La prisión de los tres Ospinas y Calvo -hecho notable, pero de que sólo hablo incidentalmente- además de estar autorizada por el derecho de la guerra, era exigida por las circunstancias; pero el haberlos obligado a marchar a pie en dirección a Honda, como equivocadamente se afirma, habría demostrado un rencor político y una mezquindad impropia de un hombre verdaderamente grande, como lo fue sin duda el General Mosquera, a pesar de sus defectos, que también fueron grandes. Por lo demás, bien sabido es que la guerra, lo mismo que la necesidad, carece prácticamente de ley, como que es una manifestación de barbarie.

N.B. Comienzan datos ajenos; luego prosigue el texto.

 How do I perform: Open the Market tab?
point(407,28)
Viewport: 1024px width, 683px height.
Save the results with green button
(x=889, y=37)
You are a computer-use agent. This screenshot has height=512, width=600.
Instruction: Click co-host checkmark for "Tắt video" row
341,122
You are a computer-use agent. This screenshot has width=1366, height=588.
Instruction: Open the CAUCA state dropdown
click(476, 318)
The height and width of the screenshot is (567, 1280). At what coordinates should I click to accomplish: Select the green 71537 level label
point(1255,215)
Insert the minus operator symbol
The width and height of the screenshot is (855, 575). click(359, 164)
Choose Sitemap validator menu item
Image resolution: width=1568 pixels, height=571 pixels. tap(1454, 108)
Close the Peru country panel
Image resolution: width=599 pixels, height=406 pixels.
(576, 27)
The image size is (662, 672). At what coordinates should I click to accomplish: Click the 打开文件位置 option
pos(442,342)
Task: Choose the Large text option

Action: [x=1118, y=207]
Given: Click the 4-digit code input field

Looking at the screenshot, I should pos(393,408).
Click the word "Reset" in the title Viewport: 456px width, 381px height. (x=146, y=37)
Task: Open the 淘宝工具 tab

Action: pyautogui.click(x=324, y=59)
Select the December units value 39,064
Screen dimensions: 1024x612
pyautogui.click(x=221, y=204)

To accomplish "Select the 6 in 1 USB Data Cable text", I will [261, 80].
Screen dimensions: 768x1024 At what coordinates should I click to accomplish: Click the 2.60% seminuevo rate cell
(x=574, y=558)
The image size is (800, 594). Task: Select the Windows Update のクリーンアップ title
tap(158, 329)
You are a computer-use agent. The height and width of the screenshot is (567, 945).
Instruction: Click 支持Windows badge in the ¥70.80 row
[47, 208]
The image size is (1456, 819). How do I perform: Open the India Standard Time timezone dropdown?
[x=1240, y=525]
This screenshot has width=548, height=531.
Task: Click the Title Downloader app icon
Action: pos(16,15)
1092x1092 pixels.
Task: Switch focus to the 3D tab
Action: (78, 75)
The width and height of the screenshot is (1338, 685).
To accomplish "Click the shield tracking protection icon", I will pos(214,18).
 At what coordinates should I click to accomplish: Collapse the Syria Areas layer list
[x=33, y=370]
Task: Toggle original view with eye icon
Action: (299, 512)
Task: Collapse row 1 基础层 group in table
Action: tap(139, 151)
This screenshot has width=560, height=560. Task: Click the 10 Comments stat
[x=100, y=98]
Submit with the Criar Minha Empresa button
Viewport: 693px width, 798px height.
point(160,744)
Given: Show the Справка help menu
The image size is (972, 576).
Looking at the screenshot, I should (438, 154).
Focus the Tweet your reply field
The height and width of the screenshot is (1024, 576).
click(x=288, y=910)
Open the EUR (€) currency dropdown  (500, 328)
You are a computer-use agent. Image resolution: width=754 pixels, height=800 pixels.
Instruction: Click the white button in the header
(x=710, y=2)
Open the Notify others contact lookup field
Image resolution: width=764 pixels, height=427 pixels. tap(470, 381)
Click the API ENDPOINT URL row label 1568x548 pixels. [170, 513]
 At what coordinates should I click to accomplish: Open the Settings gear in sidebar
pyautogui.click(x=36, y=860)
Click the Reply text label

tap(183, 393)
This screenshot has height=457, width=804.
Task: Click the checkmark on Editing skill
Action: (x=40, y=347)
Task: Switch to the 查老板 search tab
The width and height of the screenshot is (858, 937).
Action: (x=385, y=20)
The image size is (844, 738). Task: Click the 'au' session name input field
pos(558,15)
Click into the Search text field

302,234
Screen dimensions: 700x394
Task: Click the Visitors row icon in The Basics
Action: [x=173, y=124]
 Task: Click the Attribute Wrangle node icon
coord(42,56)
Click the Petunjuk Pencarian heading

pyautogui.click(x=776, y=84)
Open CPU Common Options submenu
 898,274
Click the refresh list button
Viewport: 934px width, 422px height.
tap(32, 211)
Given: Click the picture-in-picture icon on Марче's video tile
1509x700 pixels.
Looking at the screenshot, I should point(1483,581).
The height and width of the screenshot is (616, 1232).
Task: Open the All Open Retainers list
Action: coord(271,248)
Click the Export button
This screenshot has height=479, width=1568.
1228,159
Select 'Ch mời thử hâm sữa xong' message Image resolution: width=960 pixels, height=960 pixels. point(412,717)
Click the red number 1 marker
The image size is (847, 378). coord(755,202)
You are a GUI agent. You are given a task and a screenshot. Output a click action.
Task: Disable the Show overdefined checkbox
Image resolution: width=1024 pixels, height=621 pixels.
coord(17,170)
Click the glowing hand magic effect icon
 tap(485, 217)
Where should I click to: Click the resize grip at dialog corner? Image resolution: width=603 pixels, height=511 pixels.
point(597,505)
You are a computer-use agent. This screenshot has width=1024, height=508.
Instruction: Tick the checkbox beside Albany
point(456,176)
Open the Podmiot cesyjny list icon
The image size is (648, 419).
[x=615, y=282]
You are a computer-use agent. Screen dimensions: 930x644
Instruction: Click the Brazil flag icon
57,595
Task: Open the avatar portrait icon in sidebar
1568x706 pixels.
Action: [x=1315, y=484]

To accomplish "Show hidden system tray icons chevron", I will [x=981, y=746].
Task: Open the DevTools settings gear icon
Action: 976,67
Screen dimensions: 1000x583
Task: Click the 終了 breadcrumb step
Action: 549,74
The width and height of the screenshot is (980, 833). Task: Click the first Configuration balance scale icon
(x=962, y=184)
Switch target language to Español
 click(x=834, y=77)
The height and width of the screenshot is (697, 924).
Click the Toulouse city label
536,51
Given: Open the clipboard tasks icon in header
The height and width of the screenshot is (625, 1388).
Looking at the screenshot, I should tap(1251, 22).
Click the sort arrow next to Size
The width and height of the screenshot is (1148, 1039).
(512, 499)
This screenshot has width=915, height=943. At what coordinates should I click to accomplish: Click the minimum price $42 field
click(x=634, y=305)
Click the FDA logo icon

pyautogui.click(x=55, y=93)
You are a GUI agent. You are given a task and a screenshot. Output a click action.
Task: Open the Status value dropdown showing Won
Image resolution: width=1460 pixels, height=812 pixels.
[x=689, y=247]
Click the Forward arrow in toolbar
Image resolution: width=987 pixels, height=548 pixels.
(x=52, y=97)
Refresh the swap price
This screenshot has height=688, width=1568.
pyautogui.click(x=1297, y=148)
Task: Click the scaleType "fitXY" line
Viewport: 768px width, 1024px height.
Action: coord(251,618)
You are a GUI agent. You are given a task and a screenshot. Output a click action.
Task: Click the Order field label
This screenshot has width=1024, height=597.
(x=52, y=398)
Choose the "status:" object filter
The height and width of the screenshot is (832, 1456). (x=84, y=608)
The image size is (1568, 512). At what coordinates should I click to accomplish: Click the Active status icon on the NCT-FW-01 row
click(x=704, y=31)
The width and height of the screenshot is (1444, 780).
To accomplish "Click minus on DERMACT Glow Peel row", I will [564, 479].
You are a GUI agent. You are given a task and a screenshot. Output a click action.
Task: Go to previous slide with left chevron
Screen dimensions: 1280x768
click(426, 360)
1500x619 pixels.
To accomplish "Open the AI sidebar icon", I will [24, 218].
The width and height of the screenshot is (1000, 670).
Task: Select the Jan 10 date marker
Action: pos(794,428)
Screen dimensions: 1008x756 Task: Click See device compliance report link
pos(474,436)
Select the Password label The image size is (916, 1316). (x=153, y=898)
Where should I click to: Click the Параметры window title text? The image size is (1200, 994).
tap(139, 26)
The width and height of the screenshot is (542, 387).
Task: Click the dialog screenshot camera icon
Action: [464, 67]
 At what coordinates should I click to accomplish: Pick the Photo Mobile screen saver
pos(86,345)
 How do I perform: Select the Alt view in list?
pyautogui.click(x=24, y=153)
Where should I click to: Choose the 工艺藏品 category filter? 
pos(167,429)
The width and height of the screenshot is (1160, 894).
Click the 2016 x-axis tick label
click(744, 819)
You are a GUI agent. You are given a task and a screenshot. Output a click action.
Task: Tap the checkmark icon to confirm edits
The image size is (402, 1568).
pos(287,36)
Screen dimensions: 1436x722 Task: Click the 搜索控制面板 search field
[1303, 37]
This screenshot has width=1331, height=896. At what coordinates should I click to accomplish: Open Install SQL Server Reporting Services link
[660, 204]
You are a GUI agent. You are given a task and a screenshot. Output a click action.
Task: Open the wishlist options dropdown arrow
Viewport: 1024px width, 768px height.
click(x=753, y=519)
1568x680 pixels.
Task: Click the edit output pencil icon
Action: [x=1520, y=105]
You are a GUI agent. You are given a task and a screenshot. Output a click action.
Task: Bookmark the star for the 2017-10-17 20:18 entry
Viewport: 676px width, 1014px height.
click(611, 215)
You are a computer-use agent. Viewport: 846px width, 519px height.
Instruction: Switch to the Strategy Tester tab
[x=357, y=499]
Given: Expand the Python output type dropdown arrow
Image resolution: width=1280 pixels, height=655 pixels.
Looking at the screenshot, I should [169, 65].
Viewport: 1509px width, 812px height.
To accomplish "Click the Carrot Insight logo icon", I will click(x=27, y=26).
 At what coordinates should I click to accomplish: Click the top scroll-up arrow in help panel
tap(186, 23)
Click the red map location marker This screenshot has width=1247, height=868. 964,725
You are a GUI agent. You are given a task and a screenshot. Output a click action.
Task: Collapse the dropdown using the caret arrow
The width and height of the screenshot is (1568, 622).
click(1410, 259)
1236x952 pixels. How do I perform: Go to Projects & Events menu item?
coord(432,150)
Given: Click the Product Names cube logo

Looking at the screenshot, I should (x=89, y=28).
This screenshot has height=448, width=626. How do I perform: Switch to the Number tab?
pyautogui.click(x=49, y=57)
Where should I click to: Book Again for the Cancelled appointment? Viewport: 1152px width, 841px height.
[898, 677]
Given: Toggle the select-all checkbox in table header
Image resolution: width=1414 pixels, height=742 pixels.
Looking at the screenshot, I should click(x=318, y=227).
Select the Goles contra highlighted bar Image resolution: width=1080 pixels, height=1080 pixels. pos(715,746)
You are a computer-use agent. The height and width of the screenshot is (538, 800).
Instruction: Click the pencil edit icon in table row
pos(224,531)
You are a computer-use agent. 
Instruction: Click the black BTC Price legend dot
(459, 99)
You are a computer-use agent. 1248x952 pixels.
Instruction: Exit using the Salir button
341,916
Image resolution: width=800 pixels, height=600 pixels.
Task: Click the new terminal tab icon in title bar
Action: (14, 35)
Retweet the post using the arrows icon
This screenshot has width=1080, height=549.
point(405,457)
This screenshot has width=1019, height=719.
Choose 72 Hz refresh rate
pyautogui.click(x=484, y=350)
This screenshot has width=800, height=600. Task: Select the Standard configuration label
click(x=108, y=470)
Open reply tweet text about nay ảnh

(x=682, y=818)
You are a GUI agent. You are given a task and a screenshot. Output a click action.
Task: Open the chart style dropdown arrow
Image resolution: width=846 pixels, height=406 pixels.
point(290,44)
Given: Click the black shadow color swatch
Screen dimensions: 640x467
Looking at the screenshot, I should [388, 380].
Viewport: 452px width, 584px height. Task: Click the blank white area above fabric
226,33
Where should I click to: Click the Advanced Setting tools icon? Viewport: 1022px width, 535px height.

Todavía se oían disparos en varios puntos de la ciudad, y discurrían por las calles soldados cancanos vestidos de uniformes harapientos y en actitud medicante. Este espectáculo, unido a la noticia que circuló en aquel mismo instante de que uno de esos infelices negros acababa de ser asesinado en el puente de San Victorino, empezó a acibararme el placer de la victoria; y esta situación de ánimo se agravó cuando, al llegar a la casa, tuve noticia de que el triunfo nos había costado, entre otras lamentables pérdidas, la del eminente José María Plata y la de los denodados Coroneles Joaquín Suárez Fortoul y Samuel Guerrero.
A esa hora se victoreaba a los vencedores en la Plaza de Bolívar y se cambiaban entre éstos y los recién libertados prisioneros abrazos de congratulación.
Sin embargo de que el sentimiento de gratitud que me animaba para con mis heroicos libertadores, no podía ser menor que el que abrigaban mis compañeros de prisión, no salí a tomar parte con ellos en la espléndida ovación; pero sí fui por la noche a velar ante el cadáver del grande estadista que acabábamos de perder.
Al siguiente día fui a ofrecer mis pequeños servicios a la distinguida y simpática familia del Coronel Moreno.